Activity:
Lines before the one containing "Task: Collapse the Oil tree category" are to be skipped; reproduce that line and the rest of the records below exactly.

** Dataset records follows **

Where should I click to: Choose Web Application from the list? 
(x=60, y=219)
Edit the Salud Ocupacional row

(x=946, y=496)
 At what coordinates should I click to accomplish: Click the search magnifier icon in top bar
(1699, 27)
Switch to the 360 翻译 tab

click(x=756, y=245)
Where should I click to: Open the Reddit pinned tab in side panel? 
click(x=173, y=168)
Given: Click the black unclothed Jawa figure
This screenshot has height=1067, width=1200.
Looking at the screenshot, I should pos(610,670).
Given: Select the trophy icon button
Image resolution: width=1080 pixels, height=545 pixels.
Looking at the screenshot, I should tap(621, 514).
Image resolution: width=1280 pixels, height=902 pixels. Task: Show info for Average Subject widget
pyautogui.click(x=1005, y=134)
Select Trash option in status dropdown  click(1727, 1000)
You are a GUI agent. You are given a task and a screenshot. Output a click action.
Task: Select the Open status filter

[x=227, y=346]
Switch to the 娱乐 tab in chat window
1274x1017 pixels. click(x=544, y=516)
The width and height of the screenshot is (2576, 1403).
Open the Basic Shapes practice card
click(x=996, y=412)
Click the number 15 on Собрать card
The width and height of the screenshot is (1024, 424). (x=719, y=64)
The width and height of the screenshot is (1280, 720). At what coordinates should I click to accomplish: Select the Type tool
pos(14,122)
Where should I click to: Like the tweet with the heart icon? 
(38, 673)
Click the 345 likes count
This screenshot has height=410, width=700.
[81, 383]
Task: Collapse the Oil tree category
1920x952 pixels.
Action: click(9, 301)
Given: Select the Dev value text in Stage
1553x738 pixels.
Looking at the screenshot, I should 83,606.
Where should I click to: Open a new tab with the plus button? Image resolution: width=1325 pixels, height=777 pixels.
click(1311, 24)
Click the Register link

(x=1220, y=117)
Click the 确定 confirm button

** End of Dataset records **

Solution for this task:
Task: Collapse the Oil tree category
1920x952 pixels.
Action: click(9, 301)
Given: Select the Dev value text in Stage
1553x738 pixels.
Looking at the screenshot, I should 83,606.
Where should I click to: Open a new tab with the plus button? Image resolution: width=1325 pixels, height=777 pixels.
click(1311, 24)
Click the Register link

(x=1220, y=117)
Click the 确定 confirm button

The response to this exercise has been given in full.